Oh Good, Period Blood Can Flow Backwards

You know when you stumble across something that damn near makes you spit out your tea? We’ve got one of those for you.

Did you know that menstrual blood can flow backwards into your body? Yep. According to an in-depth, interesting and, frankly, wild thread posted by the Vagina Museum to X, formerly known as Twitter, we’re now the wiser.

The Vagina Museum, described on its website as “the world’s first brick and mortar museum dedicated to vaginas, vulvas and the gynaecological anatomy,” has a vision “of a world where no one is ashamed of their bodies, everyone has bodily autonomy and all of humanity works together to build a society than is free and equal.”

After spilling the tea on this little bit of info, you can bet we’re feeling informed.

The thread explains that this is actually pretty common, and — for the most part, is harmless, except for the fact that this bodily function might have contributed to some misinformation on a *literal* astronomical scale. 

“In the 1920s, the first theory on the cause of endometriosis was posited. John A. Sampson proposed that endometriosis was caused by retrograde menstruation - period blood flowing backwards into the pelvic organs, rather than out through the cervix,” reads the post.

Endometriosis is a disease that predominantly affects female bodies, though it has been found on rare occasions in male bodies too. It’s common too, impacting an estimated 1 in 10 women and girls of reproductive age worldwide

But, what is endometriosis, actually?

“Endometriosis is a condition in which cells that resemble the lining of the uterus are present anywhere in the body,” Dr Gaby Moawad, a clinical associate professor of obstetrics and gynaecology at The George Washington University and founder of The Center for Endometriosis & Advanced Pelvic Surgery (CEAPS) explained to HuffPost.

It’s also considered one of the top 20 most painful conditions people can experience.

However, this theory that Sampson presented wasn’t actually true but remained a popular school of thought for years to come. It was so popular, that it became an influential factor in NASA’s “reticence to send women into space until the 1980s.”

Whether or not endometriosis is believed to be caused by the endometrium is a point of contention. While some use retrograde menstruation to explain the causation of the disease, others are of the firm belief that it does not

But, according to the NHS website, the cause of endometriosis is still unknown to this day.

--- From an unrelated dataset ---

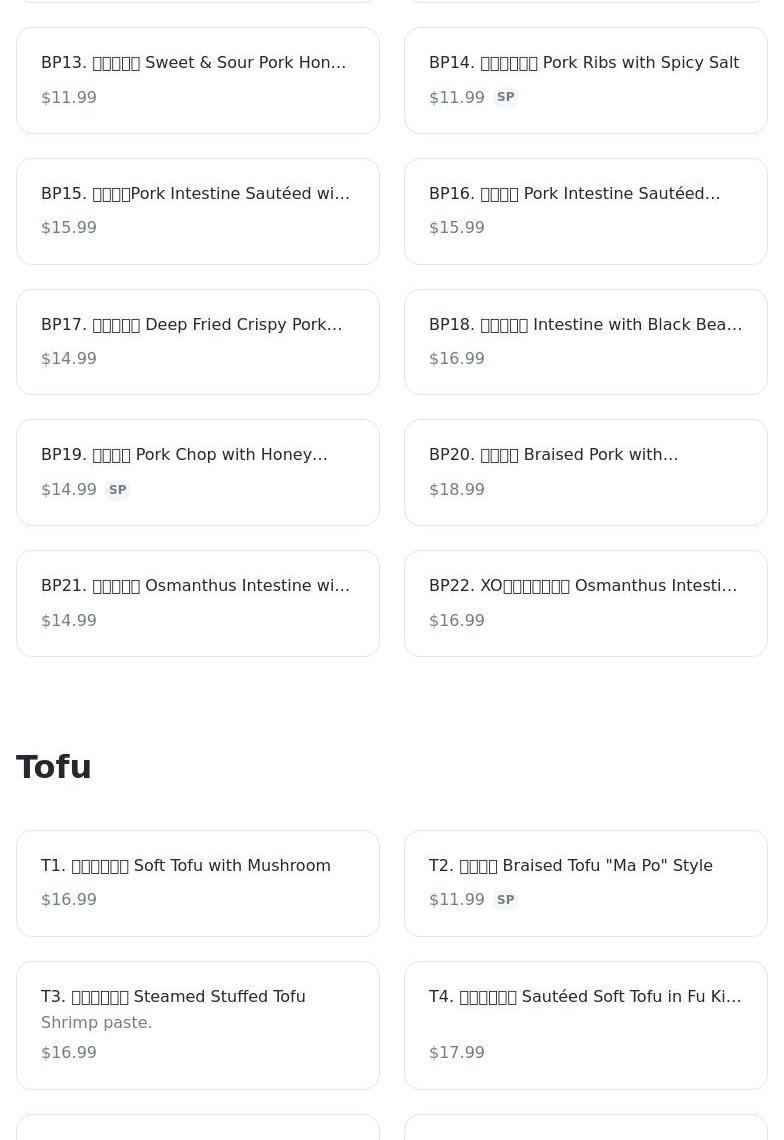Click the Shrimp paste description text
Image resolution: width=784 pixels, height=1140 pixels.
97,1023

So how does menstrual blood flow *backwards* then?

You might wonder *how* blood can escape from the womb into the body. 

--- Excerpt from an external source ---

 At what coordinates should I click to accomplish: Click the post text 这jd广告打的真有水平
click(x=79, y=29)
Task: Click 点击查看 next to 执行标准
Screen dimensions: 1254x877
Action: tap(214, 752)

In another spit-your-drink-out moment, the Vagina Museum shared that our ovaries aren’t actually attached to the fallopian tubes. “They kind of noodle around in there, meaning that blood can pass from the uterus that way,” they wrote. 

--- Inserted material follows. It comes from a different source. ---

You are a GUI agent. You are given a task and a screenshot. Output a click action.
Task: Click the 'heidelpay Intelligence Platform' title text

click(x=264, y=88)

The truth is that the body knows how to deal with the backwash, and the immune system usually breaks down anything left over, meaning there’s no clear relationship between period problems and retrograde menstruation. 

But, why does it happen?

The Vagina Museum says, “It’s uncertain exactly why sometimes menstrual blood goes up instead of down, and it could be as simple as the effect of gravity: if you’re lying down, the blood goes the other way.”

So, there you have it. 

Sometimes we bleed internally and we’re none-the-wiser, it doesn’t cause endometriosis, though no one can agree what causes it — and, ovaries and fallopian tubes float about like the women astronauts might have had they been allowed in space before the 80s. 

And with that, we’ve officially run out of tea to spit.